Et si le contenu de notre assiette nous contrôlait bien plus qu’on ne le pense ? Un nombre croissant de recherches scientifiques démontre que l’alimentation peut influencer l’humeur et les comportements humains, dont l’agression.
Ou encore: est ce que la malbouffe (sucre+gras) sont une cause ou une conséquence d’un mal-être, d’une dépression?
Mangeons-nous plus mal par manque de moyens financiers? Est ce que l’injustice de naitre dans un quartier « défavorisé » peut rendre dépressif ? La population violente est elle obligatoirement dénutrie (d’éléments vitaux, vitamines, probiotiques, acides aminés) et nourrie de « non-aliments »? Je suis issue d’un milieux normal, et mon addiction à cette malbouffe ne m’a pas rendue violente mais aurait bien pu m’emporter vers la dépression, si je n’avais pas trouvé le mécanisme. L’addiction est récurrente (alcool ET/ou malbouffe) chez nos concitoyens à problème.
Il existe aujourd’hui une expression consacrée dans les annales judiciaires pour désigner une plaidoirie peu convaincante : c’est une « plaidoirie Twinkie », du nom des biscuits très sucrés qui auraient été consommés par Dan White, auteur du double assassinat du maire de San Francisco en 1978 et de l’un de ses adjoints, Harvey Milk.
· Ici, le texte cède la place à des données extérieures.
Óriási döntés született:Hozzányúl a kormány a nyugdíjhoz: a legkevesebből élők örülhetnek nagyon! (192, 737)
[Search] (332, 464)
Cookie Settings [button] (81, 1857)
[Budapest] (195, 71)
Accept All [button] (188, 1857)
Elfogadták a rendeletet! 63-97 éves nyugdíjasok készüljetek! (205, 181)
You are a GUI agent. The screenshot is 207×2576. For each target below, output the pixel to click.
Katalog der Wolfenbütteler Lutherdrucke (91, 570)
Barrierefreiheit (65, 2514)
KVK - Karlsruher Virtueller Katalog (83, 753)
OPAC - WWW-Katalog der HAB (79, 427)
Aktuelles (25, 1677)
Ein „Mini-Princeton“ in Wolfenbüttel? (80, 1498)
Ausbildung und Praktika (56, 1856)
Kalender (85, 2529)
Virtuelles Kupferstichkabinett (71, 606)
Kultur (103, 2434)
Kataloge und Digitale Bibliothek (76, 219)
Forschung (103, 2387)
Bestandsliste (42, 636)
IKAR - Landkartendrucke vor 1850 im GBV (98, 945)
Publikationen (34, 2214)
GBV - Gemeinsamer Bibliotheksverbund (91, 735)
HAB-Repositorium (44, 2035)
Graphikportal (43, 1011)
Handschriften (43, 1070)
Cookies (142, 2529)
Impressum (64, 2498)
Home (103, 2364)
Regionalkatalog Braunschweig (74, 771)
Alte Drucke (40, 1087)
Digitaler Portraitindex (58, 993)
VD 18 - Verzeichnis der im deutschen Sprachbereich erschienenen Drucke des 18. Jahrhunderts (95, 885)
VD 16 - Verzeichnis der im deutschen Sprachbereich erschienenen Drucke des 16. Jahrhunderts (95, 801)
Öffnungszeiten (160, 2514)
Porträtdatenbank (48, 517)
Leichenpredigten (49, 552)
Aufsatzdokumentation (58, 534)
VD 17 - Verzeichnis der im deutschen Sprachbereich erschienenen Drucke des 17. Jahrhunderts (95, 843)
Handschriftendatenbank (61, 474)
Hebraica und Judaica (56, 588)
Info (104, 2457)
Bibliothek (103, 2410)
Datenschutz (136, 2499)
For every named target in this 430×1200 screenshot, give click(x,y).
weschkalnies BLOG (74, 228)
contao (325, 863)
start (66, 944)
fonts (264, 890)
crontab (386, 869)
Lors du procès de Dan White, ses avocats ont avancé que les capacités cognitives de leur client étaient perturbées par la dépression dont il souffrait. Une preuve de cette dépression ? Il avait consommé beaucoup d’aliments riches en sucre durant la période qui avait précédé son geste. La presse et le grand public se sont scandalisés de ce que l’invocation d’aliments sucrés permit à l’accusé de bénéficier de la clémence des juges, comme si le sucre avait été une circonstance atténuante !
Alimentation et tendances dépressives
Commençons par évoquer les liens entre alimentation et humeur. De nombreuses données révèlent qu’en cas d’humeur dépressive, on a tendance à consommer des aliments « consolateurs » (sucre, chocolat, alcool, etc.).
Dans une étude réalisée par Tasmine Akbaraly, du Département d’épidémiologie et de santé publique du Collège universitaire de Londres, près de 3.500 personnes âgées de 35 à 55 ans ont été suivies pendant dix ans.
Deux types d’aliments ont été étudiés au moyen d’un questionnaire détaillé visant à suivre les habitudes de consommation de ces personnes : le type a, riche en légumes, fruits et poissons, et le type b, qui comprenait une importante proportion de produits frits et transformés, de produits laitiers riches en graisse et de desserts sucrés. Au bout de cinq ans, tous les participants ont rempli un autre questionnaire évaluant l’humeur et une éventuelle dépression.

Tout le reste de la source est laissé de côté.